Am Anfang war der Glaube - danach kam der Blick in die Schrift
Also ist es am Ende doch nur ein Übersetzungsfehler, der zum Glauben an die Jungfrauengeburt führte? Gerade im Zuge der neuen Bibel-Einheitsübersetzung wurde diese Frage wieder lauter gestellt. Doch Fleischer stellt klar, dass die jungfräuliche Empfängnis nicht allein herauskonstruiert sei aus den alttestamentlichen Verheißungen: "Der Weg ist ein umgekehrter: Aus dem festen Glauben, die Anfänge Jesu hätten diesen Weg genommen, fragt man zurück: 'Gibt es darauf schon Hinweise?'" Entscheidender ist also, dass die Vorstellung der Jungfrauengeburt zum festen Glauben der ersten Christen gehört haben muss, und zwar schon bevor Matthäus den Verweis zur Jesaja-Prophezeiung im Evangelium aufgeschrieben hat.

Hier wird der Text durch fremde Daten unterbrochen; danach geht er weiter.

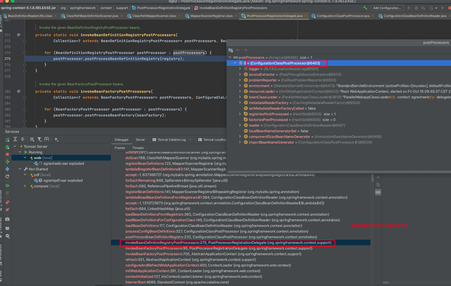Click the camera thread dump icon

coord(7,219)
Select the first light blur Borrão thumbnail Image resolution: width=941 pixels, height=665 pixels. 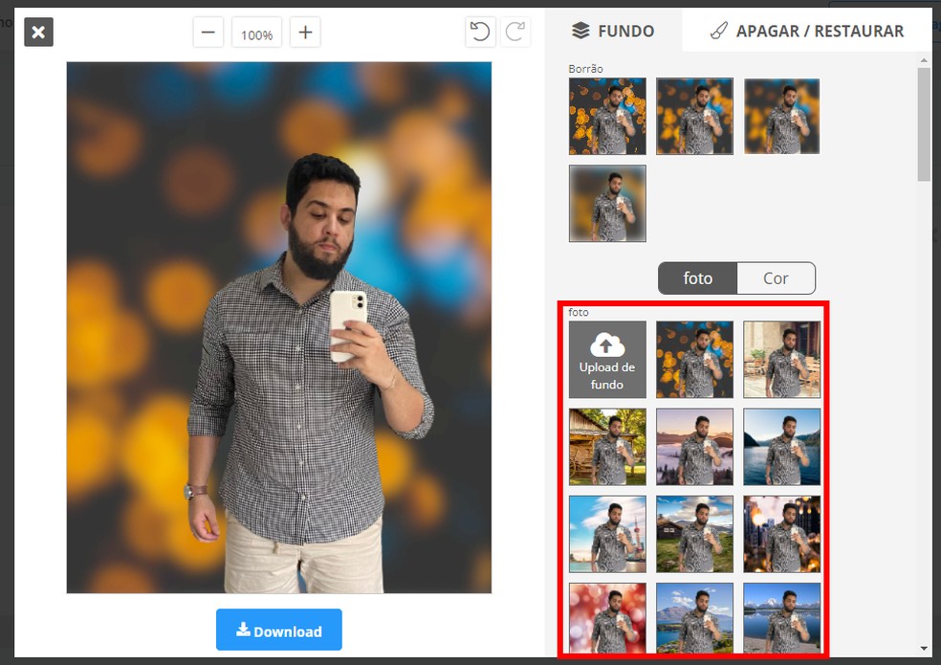coord(607,116)
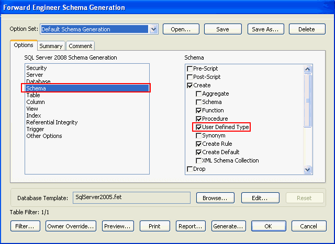The image size is (335, 244).
Task: Disable the Create Rule checkbox
Action: (x=199, y=144)
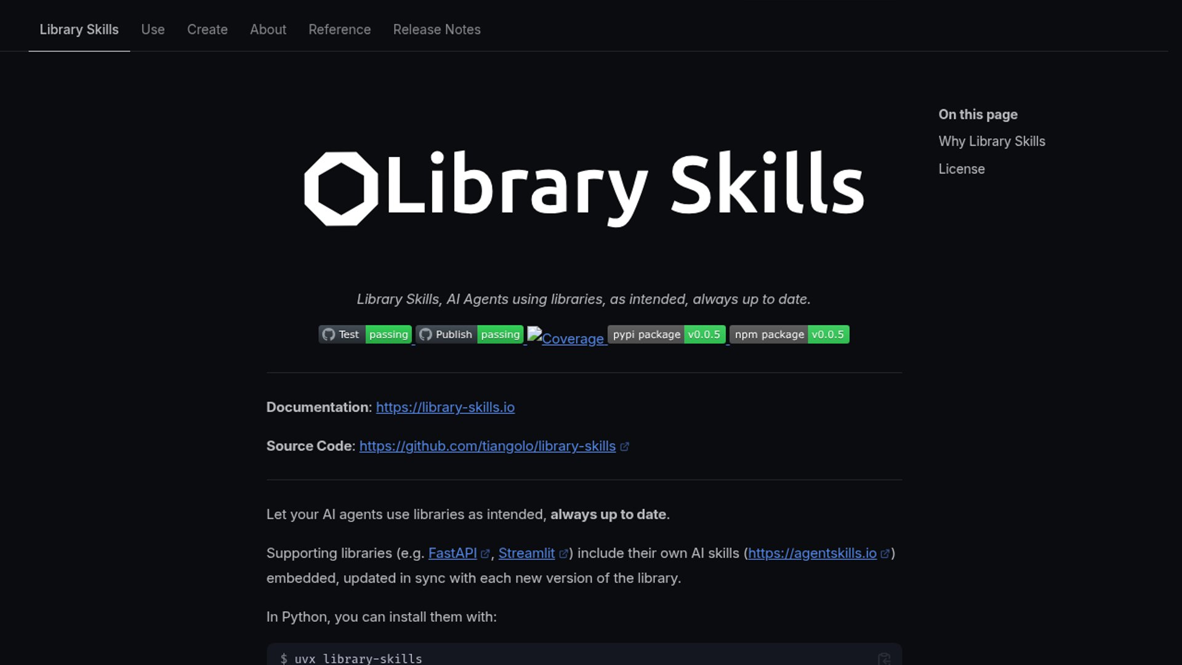The width and height of the screenshot is (1182, 665).
Task: Open the library-skills.io documentation link
Action: coord(445,408)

Kannte der Evangelist Lukas die Gottesmutter Maria persönlich?
Es bleibt die Frage, woher denn dieser Glaube kam? Den Schlüssel dazu könnte der Evangelist Lukas liefern, der ebenfalls von der Jungfrauengeburt schreibt. Er berichtet ausgiebig aus der Perspektive der Jungfrau Maria, so dass die Tradition entstand, dieser Lukas habe einen engen Kontakt zur christlichen Urgemeinde oder sogar zu Maria selbst gehabt. Erfuhr er von dem Wunder der Jungfrauengeburt möglicherweise aus erster Hand, Dr. Fleischer? "Offensichtlich gibt es zumindest ein lebendiges Interesse des Evangelisten Lukas an der Gestalt Mariens. Jetzt kann man darüber nachdenken, hat er das aus eigener Kenntnis oder aus dem Überlieferungsstrom, an dem er zumindest nah dran ist: Maria, die Mutter Gottes, war eine der ganz wichtigen Traditionszeugen, die das Brückenglied zwischen Jesus und der Urgemeinde bildet - das ist durchaus denkbar."